His website, Audimated.com, is a community of musicians and fans to share, discover, and make money from independent artists.
"This was an opportunity for We Media to help shape the future of music,'' said Brian Reich, one of the judges. We Media is an annual conference that revolves around innovation and entrepreneurship in the media industry.
Also winning $25,000 was journalist-turned-entrepreneur Melinda Wittstock for her presentation on AssignIt, a mobile application that would use volunteers around the community to help with hyper-local investigative journalism.
Running on a diet of Red Bull and no sleep, since he had to prepare contest materials overnight, Sommer explained his website, which aims to help starving artists. Independent artists get money for the music, tickets, and merchandise they sell. Fans also get paid a commission for promoting artists. He said the company would keep 10 percent of the profits and operate at a low cost. He criticized Apple's iTunes for not being friendly to independent artists, because it keeps 30 percent of every sale.
"Audimated and I will change and save the independent music industry," Sommer said, which he reported was a $3.4 billion market, not including merchandise.
On the journalism side, AssignIt hopes to help news organizations that can't afford to pay for journalists to spend time on detailed investigative work. Using a mobile application, users can tell journalists about breaking news or issues that they want covered, and journalists can ask the community to volunteer with specific assignments -- such as taking photos of a certain event.
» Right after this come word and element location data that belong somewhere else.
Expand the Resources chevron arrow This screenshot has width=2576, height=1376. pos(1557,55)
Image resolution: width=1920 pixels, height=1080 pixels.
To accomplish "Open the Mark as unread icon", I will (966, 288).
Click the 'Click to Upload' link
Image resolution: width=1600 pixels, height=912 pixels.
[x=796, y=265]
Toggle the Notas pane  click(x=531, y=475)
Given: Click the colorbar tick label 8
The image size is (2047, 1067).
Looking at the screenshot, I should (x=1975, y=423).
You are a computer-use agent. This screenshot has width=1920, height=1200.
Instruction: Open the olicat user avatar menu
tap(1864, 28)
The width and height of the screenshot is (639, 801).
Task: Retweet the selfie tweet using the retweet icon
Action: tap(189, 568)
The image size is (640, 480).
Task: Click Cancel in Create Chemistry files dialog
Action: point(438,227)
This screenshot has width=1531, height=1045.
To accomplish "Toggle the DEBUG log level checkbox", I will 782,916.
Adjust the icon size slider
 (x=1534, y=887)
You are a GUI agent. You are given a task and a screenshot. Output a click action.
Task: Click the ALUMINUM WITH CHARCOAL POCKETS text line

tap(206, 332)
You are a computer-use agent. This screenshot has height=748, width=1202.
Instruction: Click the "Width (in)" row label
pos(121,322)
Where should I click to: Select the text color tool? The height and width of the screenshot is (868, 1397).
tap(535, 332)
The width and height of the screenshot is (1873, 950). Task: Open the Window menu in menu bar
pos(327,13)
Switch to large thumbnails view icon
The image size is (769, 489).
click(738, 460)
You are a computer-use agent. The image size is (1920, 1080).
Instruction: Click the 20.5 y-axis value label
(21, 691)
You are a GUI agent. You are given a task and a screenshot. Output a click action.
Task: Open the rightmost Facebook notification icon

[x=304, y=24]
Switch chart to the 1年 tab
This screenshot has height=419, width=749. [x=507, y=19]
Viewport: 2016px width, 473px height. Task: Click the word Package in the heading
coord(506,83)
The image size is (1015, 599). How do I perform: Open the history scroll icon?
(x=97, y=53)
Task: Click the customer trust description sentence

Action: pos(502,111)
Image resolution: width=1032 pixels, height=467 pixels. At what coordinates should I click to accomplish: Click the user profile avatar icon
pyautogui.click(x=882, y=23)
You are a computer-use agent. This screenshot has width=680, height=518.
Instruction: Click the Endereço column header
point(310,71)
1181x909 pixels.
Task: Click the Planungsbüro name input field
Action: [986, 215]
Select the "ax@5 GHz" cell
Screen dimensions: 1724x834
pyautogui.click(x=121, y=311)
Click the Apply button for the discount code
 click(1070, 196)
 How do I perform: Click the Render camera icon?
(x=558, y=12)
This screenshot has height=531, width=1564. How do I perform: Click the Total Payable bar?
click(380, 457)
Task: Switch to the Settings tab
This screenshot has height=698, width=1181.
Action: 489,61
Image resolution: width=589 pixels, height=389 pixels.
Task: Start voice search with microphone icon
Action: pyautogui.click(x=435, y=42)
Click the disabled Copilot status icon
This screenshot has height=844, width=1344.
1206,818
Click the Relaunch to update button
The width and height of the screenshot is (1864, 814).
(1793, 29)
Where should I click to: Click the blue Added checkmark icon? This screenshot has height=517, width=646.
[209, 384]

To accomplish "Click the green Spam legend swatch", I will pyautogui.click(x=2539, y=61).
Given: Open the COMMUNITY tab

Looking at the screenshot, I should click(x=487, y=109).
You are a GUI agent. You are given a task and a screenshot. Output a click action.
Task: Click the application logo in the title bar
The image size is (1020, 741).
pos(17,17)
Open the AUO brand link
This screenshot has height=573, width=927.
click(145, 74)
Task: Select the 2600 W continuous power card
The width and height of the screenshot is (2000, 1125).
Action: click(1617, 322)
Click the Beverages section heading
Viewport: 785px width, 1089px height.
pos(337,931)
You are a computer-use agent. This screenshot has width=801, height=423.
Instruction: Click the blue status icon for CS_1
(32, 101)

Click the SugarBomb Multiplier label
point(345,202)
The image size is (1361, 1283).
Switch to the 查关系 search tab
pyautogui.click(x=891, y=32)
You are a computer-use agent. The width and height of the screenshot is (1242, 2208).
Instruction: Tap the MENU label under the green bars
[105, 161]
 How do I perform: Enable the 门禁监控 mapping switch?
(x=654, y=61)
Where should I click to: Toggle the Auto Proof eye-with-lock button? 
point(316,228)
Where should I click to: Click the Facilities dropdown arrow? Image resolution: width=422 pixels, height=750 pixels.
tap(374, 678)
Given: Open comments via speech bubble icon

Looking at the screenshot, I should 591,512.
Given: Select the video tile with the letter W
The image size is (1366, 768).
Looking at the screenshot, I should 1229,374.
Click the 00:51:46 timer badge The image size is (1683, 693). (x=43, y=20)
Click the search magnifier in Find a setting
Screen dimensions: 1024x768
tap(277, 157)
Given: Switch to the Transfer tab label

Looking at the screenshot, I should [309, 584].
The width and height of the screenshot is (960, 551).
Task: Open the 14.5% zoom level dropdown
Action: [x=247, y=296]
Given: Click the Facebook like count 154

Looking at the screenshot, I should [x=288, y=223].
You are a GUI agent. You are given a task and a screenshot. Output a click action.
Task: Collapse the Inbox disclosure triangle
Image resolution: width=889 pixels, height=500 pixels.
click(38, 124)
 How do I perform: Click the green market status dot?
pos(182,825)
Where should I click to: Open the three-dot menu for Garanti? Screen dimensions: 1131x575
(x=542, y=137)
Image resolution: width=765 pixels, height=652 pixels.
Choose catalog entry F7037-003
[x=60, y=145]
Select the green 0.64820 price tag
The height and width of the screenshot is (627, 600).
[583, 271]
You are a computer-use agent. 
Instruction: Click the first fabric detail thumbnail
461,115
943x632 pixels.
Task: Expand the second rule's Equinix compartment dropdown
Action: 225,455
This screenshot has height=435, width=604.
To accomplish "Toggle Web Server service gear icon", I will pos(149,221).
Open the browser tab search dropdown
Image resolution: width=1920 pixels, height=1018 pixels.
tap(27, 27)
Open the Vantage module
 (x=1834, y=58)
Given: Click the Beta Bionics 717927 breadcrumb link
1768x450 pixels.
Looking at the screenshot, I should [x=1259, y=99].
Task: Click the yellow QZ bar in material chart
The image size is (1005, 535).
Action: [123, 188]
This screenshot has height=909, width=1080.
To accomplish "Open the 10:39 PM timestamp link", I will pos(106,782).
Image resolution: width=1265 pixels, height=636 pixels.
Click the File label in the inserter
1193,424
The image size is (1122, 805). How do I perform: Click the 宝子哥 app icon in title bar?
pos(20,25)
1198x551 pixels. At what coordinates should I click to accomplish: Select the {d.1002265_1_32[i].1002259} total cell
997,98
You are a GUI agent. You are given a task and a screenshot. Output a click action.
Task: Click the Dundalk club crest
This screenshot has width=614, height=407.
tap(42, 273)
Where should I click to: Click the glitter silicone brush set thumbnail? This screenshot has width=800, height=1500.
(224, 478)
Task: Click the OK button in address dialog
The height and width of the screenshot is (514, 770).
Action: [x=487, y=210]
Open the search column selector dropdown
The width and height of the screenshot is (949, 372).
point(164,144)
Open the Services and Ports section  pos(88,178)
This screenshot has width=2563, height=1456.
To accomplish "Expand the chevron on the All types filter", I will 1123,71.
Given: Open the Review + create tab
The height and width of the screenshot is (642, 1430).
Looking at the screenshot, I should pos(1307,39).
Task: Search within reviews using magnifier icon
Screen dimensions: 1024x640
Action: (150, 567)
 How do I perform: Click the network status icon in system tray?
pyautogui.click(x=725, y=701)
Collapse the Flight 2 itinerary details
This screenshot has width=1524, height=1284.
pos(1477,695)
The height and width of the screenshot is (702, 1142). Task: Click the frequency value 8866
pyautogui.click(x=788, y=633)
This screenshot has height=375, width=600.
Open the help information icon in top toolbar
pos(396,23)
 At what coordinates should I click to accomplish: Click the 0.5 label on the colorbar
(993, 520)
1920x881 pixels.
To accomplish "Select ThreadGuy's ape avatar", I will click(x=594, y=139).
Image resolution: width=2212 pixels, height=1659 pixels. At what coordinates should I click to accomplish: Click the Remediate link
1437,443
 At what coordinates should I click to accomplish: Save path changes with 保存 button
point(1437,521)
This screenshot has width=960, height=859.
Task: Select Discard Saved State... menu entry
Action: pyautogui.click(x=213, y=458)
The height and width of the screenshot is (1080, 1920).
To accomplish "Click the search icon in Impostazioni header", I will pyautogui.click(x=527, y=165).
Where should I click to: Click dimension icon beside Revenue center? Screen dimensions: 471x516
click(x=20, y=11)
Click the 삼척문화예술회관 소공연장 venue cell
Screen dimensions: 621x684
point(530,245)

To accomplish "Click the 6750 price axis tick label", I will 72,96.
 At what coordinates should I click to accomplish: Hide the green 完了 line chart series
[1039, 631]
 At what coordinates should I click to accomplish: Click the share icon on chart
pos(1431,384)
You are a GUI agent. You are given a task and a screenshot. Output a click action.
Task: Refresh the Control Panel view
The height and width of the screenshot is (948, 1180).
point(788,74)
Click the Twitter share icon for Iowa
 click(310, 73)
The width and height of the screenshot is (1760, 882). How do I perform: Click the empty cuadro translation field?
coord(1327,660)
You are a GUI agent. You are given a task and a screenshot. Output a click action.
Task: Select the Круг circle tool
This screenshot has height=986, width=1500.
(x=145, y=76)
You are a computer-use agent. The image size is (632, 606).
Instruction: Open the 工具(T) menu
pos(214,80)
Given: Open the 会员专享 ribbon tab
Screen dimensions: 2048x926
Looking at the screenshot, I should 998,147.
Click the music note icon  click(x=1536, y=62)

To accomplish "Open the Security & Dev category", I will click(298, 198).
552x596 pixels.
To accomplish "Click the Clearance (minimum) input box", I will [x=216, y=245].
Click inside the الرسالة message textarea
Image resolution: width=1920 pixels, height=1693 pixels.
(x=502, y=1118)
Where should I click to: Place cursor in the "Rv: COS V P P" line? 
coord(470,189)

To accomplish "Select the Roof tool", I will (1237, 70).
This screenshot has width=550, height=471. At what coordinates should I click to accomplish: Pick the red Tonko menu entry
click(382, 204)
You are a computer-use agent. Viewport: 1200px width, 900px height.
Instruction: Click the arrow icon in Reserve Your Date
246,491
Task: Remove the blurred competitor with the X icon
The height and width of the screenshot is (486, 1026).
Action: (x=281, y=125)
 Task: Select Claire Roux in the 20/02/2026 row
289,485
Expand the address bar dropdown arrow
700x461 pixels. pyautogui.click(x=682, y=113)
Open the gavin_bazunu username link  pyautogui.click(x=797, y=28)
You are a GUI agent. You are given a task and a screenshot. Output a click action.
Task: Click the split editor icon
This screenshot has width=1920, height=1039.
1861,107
Journalists would put the community's work through a vetting process.
"It's not just the [job] cuts, but we're not doing stories that are relevant to people's daily lives. This is the next logical step,'' Wittstock said. ``The user and the professional journalist should be collaborating.''
The Washington D.C.-based entrepreneur has already started a similar business called the Capitol News Connection, where journalists get questions that citizens submit online to be asked of politicians. The service works with several media outlets, including WLRN 91.3-FM.
"Users want their news portable, personalized, participatory," Wittstock said. "It's a new way forward for investigative journalism that is sustainable."